## PAGE TEXT
UPARSE-OTU algorithm

Introduction
The UPARSE-OTU algorithm constructs a set of OTU representative sequences from NGS amplicon reads. It is implemented in the cluster_otus command. Reads should be pre-processed to overlap paired reads (if appropriate), strip barcodes, perform quality filtering and global trimming. Post-processing is needed to map reads to OTUs and construct a OTU table. See UPARSE pipeline for detailed discussion of practical issues. This page describes the OTU clustering algorithm itself. Assigning reads to OTUs is a separate task which is not addressed by UPARSE-OTU. See otutab command and defining OTUs for more details.

Input sequences
Input to UPARSE-OTU is a set of sequences. Each sequence is marked with an integer value indicating its abundance. In practice, the abundance is usually the number of reads having a given unique sequence, but it could also be the predicted abundance of an amplicon after a denoising step.

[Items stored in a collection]
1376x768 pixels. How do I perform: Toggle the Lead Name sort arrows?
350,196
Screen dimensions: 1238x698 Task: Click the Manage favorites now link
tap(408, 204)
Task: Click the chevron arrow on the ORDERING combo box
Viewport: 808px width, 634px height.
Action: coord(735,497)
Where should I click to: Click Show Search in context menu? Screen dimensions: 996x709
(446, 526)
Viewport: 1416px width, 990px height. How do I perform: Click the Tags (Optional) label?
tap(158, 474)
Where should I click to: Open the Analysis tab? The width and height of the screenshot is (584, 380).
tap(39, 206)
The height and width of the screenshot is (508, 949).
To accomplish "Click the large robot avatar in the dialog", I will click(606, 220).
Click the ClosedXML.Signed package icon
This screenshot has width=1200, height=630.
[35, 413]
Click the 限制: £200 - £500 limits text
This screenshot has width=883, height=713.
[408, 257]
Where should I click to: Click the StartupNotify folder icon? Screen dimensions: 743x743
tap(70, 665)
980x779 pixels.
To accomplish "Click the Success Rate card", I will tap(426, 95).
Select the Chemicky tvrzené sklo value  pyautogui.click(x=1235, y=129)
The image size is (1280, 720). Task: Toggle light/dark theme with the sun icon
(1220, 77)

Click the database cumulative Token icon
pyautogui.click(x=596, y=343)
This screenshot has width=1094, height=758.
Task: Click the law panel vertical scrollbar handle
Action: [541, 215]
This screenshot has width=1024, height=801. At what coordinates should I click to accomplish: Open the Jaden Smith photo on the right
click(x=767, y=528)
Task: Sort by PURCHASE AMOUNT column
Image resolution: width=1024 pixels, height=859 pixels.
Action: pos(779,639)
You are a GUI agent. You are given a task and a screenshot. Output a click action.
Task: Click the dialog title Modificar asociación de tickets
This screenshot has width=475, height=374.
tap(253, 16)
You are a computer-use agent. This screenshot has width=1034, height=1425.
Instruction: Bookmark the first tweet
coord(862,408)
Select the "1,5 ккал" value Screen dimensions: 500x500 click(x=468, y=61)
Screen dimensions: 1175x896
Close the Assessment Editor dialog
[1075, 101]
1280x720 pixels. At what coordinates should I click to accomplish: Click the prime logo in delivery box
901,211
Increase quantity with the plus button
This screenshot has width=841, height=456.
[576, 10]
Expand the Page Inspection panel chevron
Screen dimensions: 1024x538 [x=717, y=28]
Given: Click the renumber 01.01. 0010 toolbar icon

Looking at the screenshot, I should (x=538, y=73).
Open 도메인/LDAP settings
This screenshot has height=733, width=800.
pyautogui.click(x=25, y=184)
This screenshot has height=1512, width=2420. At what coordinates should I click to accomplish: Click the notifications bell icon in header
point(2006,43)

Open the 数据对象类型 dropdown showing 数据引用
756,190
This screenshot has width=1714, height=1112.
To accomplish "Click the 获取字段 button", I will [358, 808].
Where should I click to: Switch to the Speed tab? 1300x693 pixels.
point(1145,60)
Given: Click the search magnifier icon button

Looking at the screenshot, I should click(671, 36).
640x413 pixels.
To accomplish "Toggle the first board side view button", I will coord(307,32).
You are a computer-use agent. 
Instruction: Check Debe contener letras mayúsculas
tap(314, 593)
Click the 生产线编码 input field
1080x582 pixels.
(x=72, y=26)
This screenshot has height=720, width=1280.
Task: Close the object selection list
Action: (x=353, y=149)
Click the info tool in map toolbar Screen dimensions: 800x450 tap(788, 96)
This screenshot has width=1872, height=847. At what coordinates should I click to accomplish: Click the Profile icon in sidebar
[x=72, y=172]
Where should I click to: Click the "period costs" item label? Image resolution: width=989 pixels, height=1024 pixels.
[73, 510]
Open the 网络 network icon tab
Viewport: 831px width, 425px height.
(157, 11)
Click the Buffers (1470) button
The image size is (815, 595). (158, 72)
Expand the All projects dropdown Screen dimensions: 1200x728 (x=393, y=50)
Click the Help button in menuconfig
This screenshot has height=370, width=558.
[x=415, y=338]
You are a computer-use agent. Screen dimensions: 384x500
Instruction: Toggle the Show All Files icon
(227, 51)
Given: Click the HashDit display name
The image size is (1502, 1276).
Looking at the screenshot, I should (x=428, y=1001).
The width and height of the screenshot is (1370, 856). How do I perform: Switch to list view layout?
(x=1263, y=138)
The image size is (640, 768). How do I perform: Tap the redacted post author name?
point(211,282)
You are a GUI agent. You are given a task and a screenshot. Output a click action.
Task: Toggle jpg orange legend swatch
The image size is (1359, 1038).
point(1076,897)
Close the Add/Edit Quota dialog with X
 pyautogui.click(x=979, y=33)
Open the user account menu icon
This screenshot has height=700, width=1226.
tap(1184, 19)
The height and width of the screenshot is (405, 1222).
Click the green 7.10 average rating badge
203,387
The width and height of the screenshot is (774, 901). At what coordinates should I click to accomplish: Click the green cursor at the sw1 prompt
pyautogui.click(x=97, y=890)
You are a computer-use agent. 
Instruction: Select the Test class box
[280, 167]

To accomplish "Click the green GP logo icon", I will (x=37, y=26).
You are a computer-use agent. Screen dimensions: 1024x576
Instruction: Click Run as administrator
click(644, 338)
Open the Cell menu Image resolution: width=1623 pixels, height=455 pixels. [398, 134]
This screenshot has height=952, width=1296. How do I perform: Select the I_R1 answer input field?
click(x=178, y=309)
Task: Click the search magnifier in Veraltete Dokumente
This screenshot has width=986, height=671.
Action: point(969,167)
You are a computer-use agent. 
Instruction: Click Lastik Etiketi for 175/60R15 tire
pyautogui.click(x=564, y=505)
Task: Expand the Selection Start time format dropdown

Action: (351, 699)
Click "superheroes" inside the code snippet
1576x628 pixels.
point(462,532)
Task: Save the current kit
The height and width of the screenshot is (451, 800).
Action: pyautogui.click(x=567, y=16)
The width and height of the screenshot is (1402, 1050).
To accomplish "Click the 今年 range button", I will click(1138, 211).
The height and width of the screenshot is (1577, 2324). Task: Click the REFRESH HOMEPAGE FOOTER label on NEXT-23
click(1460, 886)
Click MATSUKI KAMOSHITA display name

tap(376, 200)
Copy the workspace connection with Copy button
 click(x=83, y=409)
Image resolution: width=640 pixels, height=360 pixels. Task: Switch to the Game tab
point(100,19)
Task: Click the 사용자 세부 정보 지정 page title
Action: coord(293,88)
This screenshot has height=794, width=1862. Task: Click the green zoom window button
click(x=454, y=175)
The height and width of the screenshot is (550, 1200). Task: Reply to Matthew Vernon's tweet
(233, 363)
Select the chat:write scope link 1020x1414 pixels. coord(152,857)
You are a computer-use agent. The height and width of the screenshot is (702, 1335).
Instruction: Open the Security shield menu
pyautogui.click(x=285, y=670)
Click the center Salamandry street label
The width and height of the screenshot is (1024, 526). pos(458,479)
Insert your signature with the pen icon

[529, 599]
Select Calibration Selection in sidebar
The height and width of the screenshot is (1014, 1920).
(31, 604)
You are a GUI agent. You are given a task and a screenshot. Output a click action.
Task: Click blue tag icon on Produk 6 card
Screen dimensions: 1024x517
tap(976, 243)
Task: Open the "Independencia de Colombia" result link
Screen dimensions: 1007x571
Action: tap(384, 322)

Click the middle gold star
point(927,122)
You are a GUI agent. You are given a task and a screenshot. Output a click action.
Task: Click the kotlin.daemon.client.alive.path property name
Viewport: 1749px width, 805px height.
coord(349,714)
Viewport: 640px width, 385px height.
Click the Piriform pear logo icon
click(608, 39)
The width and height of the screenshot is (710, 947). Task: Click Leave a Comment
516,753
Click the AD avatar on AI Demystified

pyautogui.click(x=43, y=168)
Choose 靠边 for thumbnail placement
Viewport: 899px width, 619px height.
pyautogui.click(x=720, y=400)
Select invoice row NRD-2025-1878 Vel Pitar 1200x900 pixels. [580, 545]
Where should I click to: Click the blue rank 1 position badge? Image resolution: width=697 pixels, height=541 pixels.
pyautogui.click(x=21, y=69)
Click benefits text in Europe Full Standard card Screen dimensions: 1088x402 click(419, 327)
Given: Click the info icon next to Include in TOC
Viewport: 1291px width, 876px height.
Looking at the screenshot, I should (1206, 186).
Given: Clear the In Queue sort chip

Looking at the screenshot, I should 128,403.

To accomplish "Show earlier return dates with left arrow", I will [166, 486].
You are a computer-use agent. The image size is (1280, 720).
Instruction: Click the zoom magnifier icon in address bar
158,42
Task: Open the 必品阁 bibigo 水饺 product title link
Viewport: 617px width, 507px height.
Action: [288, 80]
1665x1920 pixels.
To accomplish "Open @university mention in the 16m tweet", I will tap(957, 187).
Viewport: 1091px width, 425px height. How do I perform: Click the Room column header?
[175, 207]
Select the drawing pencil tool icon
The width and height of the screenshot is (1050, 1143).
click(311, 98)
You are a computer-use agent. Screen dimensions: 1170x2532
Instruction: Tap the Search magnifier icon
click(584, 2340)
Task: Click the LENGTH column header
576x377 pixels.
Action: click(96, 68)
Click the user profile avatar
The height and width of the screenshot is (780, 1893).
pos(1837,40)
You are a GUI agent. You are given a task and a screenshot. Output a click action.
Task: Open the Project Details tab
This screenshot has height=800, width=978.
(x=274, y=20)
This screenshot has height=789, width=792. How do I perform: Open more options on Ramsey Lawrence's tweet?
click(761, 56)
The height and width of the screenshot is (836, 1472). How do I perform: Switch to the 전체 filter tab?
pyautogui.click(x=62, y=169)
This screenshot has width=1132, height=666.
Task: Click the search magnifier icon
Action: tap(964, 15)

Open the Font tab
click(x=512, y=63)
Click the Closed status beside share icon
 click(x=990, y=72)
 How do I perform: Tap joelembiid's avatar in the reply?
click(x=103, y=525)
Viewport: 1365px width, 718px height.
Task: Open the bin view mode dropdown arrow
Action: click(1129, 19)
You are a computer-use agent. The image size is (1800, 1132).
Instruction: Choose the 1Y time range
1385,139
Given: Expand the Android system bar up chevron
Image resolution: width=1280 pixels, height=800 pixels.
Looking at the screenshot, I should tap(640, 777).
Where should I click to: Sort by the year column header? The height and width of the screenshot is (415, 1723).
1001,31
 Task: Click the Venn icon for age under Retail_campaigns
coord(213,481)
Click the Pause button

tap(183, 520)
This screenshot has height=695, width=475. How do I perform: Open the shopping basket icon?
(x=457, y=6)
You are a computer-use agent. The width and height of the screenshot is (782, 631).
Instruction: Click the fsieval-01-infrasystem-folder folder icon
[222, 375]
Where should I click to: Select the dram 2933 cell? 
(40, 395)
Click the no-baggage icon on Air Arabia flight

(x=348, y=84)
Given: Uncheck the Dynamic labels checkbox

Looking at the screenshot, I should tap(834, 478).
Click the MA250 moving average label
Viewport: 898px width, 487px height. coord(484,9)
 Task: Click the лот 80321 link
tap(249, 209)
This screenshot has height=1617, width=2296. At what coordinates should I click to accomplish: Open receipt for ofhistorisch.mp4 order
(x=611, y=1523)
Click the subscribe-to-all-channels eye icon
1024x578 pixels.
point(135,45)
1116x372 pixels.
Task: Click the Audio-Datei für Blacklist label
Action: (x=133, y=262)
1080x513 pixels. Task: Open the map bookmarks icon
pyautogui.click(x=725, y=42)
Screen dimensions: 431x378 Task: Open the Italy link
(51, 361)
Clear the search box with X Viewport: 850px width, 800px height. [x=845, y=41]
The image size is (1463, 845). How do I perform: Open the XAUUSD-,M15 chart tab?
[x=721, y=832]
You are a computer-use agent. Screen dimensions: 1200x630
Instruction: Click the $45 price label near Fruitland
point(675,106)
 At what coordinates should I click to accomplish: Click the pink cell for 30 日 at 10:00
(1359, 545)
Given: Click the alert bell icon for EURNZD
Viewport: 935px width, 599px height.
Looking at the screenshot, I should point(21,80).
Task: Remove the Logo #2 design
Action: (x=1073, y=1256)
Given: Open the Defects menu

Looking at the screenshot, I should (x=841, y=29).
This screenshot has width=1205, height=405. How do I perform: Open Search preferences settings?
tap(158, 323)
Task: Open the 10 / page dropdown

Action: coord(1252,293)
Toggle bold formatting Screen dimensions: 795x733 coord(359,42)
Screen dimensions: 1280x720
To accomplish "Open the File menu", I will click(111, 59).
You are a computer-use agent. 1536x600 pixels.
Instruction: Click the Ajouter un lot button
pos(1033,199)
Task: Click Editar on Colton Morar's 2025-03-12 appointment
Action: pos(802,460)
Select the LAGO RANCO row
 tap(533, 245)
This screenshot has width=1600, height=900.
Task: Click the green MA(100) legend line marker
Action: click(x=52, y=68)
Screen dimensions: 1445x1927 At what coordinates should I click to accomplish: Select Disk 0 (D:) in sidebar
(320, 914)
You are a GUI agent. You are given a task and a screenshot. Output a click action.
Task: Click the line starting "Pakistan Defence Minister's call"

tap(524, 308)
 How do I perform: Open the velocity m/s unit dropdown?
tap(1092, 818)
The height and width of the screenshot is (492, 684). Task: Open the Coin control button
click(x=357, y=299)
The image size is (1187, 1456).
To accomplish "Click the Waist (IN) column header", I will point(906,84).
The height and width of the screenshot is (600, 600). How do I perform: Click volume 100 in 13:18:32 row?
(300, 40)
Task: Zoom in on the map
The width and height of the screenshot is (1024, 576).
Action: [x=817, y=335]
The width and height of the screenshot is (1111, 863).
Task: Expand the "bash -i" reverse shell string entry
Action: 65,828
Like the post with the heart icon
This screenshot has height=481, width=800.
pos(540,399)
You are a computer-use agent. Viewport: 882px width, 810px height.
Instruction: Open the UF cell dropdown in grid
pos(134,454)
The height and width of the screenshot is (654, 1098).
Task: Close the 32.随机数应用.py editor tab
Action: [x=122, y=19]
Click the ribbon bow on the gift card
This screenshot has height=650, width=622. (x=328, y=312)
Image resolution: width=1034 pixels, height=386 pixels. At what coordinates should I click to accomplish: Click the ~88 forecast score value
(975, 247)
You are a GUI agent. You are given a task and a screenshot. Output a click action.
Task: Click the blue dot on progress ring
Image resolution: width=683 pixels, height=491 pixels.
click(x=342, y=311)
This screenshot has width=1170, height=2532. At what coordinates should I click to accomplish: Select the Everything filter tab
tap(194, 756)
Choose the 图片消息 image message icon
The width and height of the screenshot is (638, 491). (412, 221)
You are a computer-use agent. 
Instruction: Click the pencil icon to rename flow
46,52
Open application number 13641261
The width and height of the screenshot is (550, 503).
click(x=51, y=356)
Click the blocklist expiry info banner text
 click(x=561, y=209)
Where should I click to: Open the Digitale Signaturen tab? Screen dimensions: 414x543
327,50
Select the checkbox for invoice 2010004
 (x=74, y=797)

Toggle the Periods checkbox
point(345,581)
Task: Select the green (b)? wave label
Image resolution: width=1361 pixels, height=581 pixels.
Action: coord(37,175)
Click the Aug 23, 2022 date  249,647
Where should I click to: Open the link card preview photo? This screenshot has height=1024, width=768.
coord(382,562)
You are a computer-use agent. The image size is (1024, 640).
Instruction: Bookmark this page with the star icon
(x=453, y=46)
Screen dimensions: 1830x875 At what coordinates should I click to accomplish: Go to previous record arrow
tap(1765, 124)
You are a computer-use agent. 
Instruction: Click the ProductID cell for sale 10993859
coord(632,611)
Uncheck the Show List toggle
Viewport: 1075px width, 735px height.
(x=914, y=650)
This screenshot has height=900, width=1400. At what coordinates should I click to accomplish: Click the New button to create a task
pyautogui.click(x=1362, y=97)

## REQUIRED WORK
Answer from the UPARSE-OTU page:
(a) Which command implements the algorithm?
(b) What does the integer value attached to each input sequence indicate?
(c) Which task does the page call separate and not addressed by UPARSE-OTU?

## TASK ANSWER
(a) The cluster_otus command.
(b) The sequence's abundance.
(c) Assigning reads to OTUs.